Black & Decker LED Pocket Flex Flashlight – 2 Pack $4.99< proving that it pays to be a BLF member:)
I also just put diffuser film over a 2X a a mag light for the first time. Wondering why I never did it before. Amazingly mag lights got away with selling lights with such a horrible beam .. all to be able to focus such an oddly artifacts pattern .
not perfect but 100 times better
i also have a 3$ plastic piece of junky headlamp that has a 5 mm red and had two 5mm cool white leds that got replaced with two of rngwn’s high cri 5mm leds .
Great little POS light headlamp with the bonus being > it runs on one AA battery. Has a great color weighs nothing ,costs nothing and ends up a great place to put half used alkaline batteries. There is some odd twisted pleasure of running a cell to nothing before tossing it.

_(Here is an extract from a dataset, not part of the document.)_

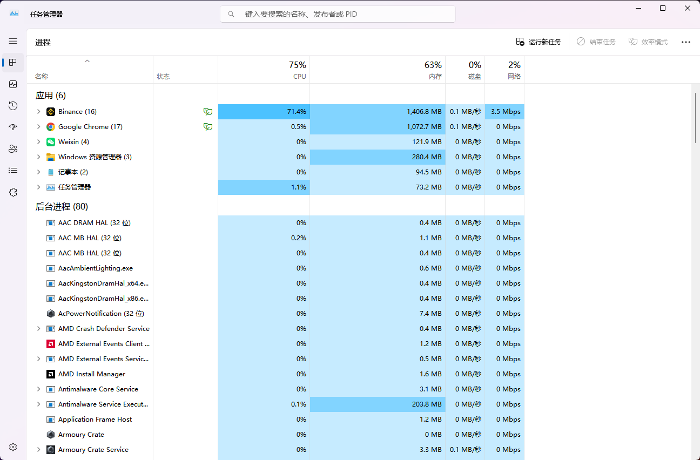
Task: Open the Startup apps page icon
Action: coord(13,127)
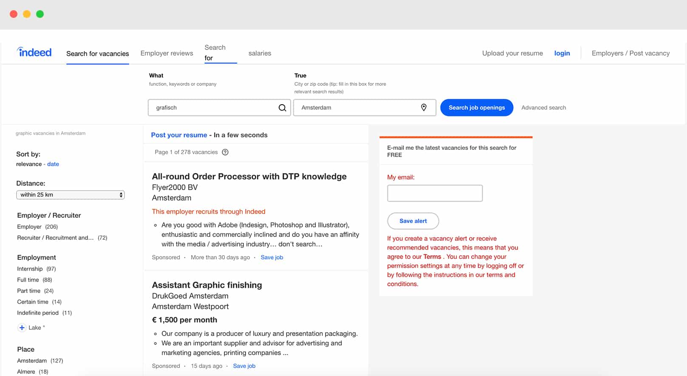Save the Assistant Graphic finishing job
687x376 pixels.
point(244,366)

Truth of the matter is I find red LEDs it’s not very useful and rarely use them. same with UV lights. Very gimmicky and hardly practical.
I see the same estimated delivery date of August 21 for the United States if I order today, for both the 3400K warm white and the 670nm deep red versions.
It should do better than that. Maglite rates the 2xAA mini for over 5 hours per the ANSI FL1 standard. It should gradually dim to about 10% of original brightness over that time.
By the way, I have an old Maglite Mini incandescent that I put a Yuji 5mm LED in (no longer available, but the rngwn LED’s mentioned in this thread are comparable). For this light and LED combo, it’s almost as easy as replacing a burned out bulb:
(1) Enlarge the hole in the base of the reflector with a 1/4” drill bit (or 13/64” if you have that size and want the closer fit)
(2) Sand a tiny little tab off the legs to make them smooth.
(3) Bend the legs to match the spacing of the incandescent bulb pins, then trim to the same length.
If you put it in backwards, it won’t turn on, but there’s no harm done. Just pull the LED out and rotate it 180 degrees.
It will theoretically run for days, starting out at maybe 10 lumens on fresh batteries, and just very gradually dimming.